Of course, publications like Positive News and A Year of Living Kindfully don’t (and can’t) override the ‘bad news’ that we hear about every day and that many experience in their daily lives. But what they do illustrate is that, despite the overwhelmingly powerful pressures the society we live in puts on people to get the better of others and so not be ‘kind’ to them, in so many of the actions and interactions of our daily lives, and even in some of the ‘competitive’ situations that are created for us, we can still manage to be kind to others and to cooperate with them.

The question that naturally arises from this is why is it that the society we live in (ie, capitalism) militates against people being ‘positive’ and ‘kind’ to one another all the time? The simple answer is that capitalism is, by its nature, a competitive society with an ethic that runs directly contrary to the human tendency to help and cooperate with others. It encourages people to compete with one another, to try to get the better of them and to do them down if that seems necessary. It does this in various ways, but in particular by tempting people with the lure of gain or reward, often financial, and so pushing them to behave in ways that divide them from their fellow humans, often making the ‘success’ of one into the ‘failure’ of others.

Another aspect of this is society’s basic division into two classes, with one of them (the owning class) exploiting the other (the working class) for wealth and profit. So, given that an inbuilt feature of the capitalist system we all live in is that we are constantly driven to compete with others in a variety of ways, as long as that system continues such divisions are bound to continue. So while those who wish to encourage us to be ‘positive’ and ‘kind’ can only be applauded for their efforts, they are in a sense – sadly – on a hiding to nothing if they leave the whole system unquestioned.
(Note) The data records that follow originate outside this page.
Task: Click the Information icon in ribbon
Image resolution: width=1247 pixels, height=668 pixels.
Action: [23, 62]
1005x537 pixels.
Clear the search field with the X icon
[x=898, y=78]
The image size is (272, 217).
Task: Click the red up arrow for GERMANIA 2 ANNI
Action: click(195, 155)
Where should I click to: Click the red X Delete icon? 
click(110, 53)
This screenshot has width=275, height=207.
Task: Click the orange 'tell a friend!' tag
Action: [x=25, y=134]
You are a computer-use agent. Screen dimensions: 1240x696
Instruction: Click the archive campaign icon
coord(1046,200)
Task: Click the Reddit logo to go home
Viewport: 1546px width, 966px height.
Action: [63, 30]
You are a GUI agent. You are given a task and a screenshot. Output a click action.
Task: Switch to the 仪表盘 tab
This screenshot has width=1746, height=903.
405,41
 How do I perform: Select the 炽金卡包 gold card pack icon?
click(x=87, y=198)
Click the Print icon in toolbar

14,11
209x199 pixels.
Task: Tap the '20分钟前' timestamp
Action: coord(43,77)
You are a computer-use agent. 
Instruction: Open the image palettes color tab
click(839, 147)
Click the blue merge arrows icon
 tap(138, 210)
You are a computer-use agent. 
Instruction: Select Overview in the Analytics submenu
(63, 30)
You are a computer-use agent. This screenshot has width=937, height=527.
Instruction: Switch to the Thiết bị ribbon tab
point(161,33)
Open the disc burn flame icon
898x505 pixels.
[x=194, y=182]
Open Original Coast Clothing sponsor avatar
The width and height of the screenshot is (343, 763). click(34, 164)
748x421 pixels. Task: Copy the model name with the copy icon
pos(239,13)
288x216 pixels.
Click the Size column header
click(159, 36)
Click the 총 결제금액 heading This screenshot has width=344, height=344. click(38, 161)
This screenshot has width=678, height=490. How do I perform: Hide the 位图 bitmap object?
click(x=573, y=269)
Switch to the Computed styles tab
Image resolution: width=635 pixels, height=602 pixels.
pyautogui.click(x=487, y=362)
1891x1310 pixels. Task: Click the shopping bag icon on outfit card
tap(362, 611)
But how do you question the system? It can only come through the majority of wage and salary earners – who we call the working class – using democratic political action to establish a society organised in an entirely different way from the current one. In such a society – which we call socialism – people will be able to operate in the harmonious and cooperative way that we know to be most fundamental to humans and beneficial to the species. In such a society, one of common ownership, free access to all goods and services and democratic organisation, the human tendency to share and cooperate will truly come into its own. People will be free to express their talents and creativity in ways that will vastly outstrip the limitations laid upon them today by the need to conform to the rules of a society with the overriding preoccupation of promoting competition between all humans as a way of realising profit for the few.